Luiz Augusto Barroso, presidente da PSR, avalia que o empréstimos é uma solução de curtíssimo prazo, necessária para prover preservar a solvência e liquidez dos segmentos do setor.
— É importante que o valor do empréstimo seja ajustado às necessidades do sistema, que considere a utilização dos saldos disponíveis nas contas de encargos e fundos setoriais e que não gere subsídios cruzados em seu pagamento. E é fundamental começar já a discutir medidas de caráter regulatório, voluntárias e negociais após o empréstimo, para mitigar a sobrecontratação e outros efeitos da Covid — disse ele.
— Não tem como não conceder o empréstimo, porque, se uma distribuidora quebra, é um prejuízo gigantesco para todo o setor elétrico. Ela fornece a energia e arrecada todos os encargos e tributos. Se a distribuidora tiver problema de caixa, as transmissoras e geradoras terão problemas de caixa.
‘Conta-covid’
Cada distribuidora receberá uma parcela diferente do empréstimo. Por isso, ainda não é possível calcular o impacto na conta de luz. Isto também vai depender de outras medidas que o governo ainda deve tomar para evitar que a tarifa suba demais. Todas as receitas e despesas serão contabilizadas num só fundo, a Conta de Desenvolvimento Energético (CDE).
O governo estuda, por exemplo, descarimbar receitas do setor para irrigar esse fundo. Também podem ser incorporados saldos disponíveis nas contas de encargos e fundos setoriais.
O presidente da Abradee, Marcos Madureira, diz que, na realidade, o financiamento antecipará receitas que as distribuidoras teriam direito a receber, e os consumidores pagarão parte no próximo ano:
— Não são novos reajustes, mas aqueles que as empresas já tiveram ou terão necessariamente nos próximos meses, em função de atos que já estavam previstos, como o aumento dos custos da energia de Itaipu, em função do aumento do dólar, e o aumento de encargos já aprovados. Com o financiamento, esses valores não serão pagos pelos consumidores agora, mas a partir do próximo ano.
É a segunda vez que o governo recorre a um empréstimo para socorrer o setor elétrico. O primeiro caso foi em 2014, por conta da falta de chuvas. Naquela ocasião, tudo foi pago pelo consumidor, criando um tarifaço a partir de 2015.

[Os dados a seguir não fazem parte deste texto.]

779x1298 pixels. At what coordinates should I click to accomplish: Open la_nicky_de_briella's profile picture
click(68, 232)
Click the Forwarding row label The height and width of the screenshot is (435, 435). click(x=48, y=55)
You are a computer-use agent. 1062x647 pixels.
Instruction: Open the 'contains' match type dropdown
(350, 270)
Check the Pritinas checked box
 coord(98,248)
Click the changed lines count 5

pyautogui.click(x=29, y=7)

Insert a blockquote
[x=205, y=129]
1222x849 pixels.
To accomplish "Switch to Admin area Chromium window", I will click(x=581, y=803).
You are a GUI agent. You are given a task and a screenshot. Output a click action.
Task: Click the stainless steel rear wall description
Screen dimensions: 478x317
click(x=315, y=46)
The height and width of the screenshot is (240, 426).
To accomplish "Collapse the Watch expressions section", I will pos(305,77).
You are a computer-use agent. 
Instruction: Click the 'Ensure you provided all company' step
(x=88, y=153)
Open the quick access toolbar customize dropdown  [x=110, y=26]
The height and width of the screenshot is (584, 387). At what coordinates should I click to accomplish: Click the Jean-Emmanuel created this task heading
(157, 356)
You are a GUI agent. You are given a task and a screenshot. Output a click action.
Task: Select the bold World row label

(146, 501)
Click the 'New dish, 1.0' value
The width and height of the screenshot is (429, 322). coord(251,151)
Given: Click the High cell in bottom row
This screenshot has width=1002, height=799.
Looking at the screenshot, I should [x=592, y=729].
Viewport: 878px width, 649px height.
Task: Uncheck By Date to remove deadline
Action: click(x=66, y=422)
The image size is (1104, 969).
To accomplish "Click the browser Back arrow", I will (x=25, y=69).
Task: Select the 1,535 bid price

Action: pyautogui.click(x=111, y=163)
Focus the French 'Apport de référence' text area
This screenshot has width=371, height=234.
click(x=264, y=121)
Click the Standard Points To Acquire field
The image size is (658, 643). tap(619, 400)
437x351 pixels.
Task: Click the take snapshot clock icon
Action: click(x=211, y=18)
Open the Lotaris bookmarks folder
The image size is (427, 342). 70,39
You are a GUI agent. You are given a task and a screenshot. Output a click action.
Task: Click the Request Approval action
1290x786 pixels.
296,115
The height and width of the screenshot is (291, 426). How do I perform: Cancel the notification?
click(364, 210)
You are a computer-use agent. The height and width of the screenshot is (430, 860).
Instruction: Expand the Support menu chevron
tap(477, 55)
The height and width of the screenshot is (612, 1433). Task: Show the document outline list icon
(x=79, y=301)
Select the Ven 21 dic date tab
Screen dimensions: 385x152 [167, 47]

Para receber recursos do empréstimo, as distribuidoras terão que atender algumas condições, como não suspender ou reduzir os contratos de compra e venda de energia elétrica. Elas também não poderão distribuir dividendos acima do mínimo legal de 25% caso fiquem inadimplentes com obrigações do setor.
— A gente não sabe quantos negócios vão voltar depois a funcionar.
O coordenador do Grupo de Estudos do Setor Elétrico (Gesel) da UFRJ, Nivalde de Castro, ressalta que as distribuidoras estão sendo afetadas por um fator que não têm o menor controle, que é a pandemia, e ao mesmo tempo têm contratos a cumprir.
— Vai ter um impacto sobre a tarifa, mas não será nada expressivo. A taxa de juros no Brasil caiu muito.